Can you insure that only strings matching some narrowly defined syntax are eval()d?
Then consider if that is safe.
For example, if you are wanting to let the user enter an algebraic expression for evaluation, consider limiting them to one letter variable names, numbers, and a specific set of operators and functions. Don't eval() strings containing anything else.
There is a very good article on the un-safety of eval() in Mark Pilgrim's Dive into Python tutorial.
Quoted from this article:
In the end, it is possible to safely
evaluate untrusted Python expressions,
for some definition of “safe” that
turns out not to be terribly useful in
real life. It’s fine if you’re just
playing around, and it’s fine if you
only ever pass it trusted input. But
anything else is just asking for
trouble.
I'm looking for a "safe" eval function, to implement spreadsheet-like calculations (using numpy/scipy).
The functionality to do this (the rexec module) has been removed from Python since 2.3 due to apparently unfixable security problems. There are several third-party hacks out there that purport to do this - the most thought-out solution that I have found is
this Python Cookbok recipe, "safe_eval".
Am I reasonably safe if I use this (or something similar), to protect from malicious code, or am I stuck with writing my own parser? Does anyone know of any better alternatives?
EDIT: I just discovered RestrictedPython, which is part of Zope. Any opinions on this are welcome.
Depends on your definition of safe I suppose. A lot of the security depends on what you pass in and what you are allowed to pass in the context. For instance, if a file is passed in, I can open arbitrary files:
>>> names['f'] = open('foo', 'w+')
>>> safe_eval.safe_eval("baz = type(f)('baz', 'w+')", names)
>>> names['baz']
<open file 'baz', mode 'w+' at 0x413da0>
Furthermore, the environment is very restricted (you cannot pass in modules), thus, you can't simply pass in a module of utility functions like re or random.
On the other hand, you don't need to write your own parser, you could just write your own evaluator for the python ast:
>>> import compiler
>>> ast = compiler.parse("print 'Hello world!'")
That way, hopefully, you could implement safe imports. The other idea is to use Jython or IronPython and take advantage of Java/.Net sandboxing capabilities.
Writing your own parser could be fun! It might be a better option because people are expecting to use the familiar spreadsheet syntax (Excel, etc) and not Python when they're entering formulas. I'm not familiar with safe_eval but I would imagine that anything like this certainly has the potential for exploitation.
If you simply need to write down and read some data structure in Python, and don't need the actual capacity of executing custom code, this one is a better fit:
http://code.activestate.com/recipes/364469-safe-eval/
It garantees that no code is executed, only static data structures are evaluated: strings, lists, tuples, dictionnaries.
Although that code looks quite secure, I've always held the opinion that any sufficiently motivated person could break it given adequate time.

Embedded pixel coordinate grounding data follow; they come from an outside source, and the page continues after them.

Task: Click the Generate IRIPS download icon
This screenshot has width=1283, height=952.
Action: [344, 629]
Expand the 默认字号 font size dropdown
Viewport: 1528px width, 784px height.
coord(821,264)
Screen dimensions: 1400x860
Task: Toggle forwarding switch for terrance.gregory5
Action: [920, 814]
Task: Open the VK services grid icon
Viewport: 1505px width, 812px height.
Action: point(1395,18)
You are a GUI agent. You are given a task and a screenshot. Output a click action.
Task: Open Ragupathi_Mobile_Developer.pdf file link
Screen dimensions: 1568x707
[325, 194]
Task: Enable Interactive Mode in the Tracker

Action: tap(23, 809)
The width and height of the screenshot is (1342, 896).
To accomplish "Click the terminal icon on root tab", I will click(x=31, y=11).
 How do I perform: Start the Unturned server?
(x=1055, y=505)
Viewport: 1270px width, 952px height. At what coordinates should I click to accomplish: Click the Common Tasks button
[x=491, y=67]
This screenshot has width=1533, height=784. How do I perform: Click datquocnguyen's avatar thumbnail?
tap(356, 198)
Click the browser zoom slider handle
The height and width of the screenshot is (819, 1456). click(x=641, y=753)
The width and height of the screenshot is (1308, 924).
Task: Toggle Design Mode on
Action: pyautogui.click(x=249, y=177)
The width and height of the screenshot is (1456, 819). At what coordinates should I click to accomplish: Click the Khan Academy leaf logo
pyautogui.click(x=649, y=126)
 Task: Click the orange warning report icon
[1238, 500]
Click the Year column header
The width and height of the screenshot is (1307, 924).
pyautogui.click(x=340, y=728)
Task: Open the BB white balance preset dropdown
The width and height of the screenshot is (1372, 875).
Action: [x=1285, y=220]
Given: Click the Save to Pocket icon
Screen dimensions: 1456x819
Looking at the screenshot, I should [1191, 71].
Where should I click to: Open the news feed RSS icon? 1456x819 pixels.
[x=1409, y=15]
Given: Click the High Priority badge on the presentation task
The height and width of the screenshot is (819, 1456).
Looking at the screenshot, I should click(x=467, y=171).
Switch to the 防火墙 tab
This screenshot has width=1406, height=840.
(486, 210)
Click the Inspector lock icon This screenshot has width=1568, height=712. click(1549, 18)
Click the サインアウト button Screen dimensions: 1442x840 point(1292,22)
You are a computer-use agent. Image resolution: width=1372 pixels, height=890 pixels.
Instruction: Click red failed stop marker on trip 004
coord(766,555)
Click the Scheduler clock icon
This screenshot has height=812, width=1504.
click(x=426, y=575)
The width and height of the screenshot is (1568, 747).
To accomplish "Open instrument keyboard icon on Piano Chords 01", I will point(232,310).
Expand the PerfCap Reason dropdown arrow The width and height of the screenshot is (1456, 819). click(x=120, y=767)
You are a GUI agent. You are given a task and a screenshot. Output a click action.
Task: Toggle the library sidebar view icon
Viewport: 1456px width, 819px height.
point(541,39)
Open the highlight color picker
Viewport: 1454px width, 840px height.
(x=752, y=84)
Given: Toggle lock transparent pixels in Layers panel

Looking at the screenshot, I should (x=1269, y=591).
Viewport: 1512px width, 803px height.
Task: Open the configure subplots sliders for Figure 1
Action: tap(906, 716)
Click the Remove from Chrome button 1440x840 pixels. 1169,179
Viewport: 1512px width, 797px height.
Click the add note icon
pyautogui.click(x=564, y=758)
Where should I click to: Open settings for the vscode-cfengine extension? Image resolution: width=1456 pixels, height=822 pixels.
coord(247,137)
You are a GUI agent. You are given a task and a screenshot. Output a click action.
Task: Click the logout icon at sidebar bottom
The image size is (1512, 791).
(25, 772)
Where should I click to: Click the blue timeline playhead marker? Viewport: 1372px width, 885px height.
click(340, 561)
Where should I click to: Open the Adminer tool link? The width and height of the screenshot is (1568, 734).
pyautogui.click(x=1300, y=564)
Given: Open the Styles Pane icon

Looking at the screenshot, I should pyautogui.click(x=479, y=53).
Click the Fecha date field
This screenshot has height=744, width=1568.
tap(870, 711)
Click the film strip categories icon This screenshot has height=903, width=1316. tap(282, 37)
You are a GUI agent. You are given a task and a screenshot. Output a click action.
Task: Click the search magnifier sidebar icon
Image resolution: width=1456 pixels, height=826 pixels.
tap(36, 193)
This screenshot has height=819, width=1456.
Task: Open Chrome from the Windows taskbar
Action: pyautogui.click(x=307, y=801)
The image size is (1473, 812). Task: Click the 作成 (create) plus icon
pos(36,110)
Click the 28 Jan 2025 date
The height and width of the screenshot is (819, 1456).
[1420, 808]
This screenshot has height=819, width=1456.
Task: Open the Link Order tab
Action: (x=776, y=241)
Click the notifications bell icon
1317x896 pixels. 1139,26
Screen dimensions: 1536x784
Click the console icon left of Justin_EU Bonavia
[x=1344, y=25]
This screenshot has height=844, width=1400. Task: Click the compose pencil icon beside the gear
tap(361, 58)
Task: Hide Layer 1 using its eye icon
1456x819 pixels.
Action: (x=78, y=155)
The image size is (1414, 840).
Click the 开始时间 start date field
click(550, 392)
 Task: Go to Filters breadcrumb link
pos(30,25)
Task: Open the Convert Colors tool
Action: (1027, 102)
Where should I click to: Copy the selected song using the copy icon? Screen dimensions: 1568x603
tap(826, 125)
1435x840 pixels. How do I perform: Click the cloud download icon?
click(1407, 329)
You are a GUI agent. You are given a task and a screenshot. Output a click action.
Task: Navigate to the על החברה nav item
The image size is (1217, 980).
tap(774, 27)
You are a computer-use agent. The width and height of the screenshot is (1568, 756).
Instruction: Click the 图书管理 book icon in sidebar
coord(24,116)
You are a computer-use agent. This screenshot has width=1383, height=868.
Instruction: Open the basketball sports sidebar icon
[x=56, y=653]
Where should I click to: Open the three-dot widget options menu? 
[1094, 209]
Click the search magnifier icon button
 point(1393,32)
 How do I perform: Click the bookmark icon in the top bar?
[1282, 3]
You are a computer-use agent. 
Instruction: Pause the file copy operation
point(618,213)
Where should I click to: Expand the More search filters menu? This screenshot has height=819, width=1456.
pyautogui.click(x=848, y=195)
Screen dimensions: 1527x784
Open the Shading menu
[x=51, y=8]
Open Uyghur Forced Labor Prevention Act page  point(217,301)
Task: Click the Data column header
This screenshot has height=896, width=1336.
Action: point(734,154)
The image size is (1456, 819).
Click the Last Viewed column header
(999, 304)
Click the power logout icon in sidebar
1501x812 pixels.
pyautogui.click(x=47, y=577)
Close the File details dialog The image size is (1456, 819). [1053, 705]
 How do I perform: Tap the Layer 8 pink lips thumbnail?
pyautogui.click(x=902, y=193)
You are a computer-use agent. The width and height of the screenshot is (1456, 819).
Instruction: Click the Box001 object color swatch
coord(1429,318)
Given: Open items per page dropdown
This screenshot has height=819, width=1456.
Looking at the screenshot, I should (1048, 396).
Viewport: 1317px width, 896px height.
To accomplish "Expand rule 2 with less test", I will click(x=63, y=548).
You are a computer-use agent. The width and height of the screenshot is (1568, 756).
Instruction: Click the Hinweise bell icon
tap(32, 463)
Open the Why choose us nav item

I do think it will take quite a bit of determination to get through that, but I'm relatively sure it could be done.
Daniel,
Jinja implements a sandboxe environment that may or may not be useful to you. From what I remember, it doesn't yet "comprehend" list comprehensions.
Sanbox info
The functionality you want is in the compiler language services, see
http://docs.python.org/library/language.html
If you define your app to accept only expressions, you can compile the input as an expression and get an exception if it is not, e.g. if there are semicolons or statement forms.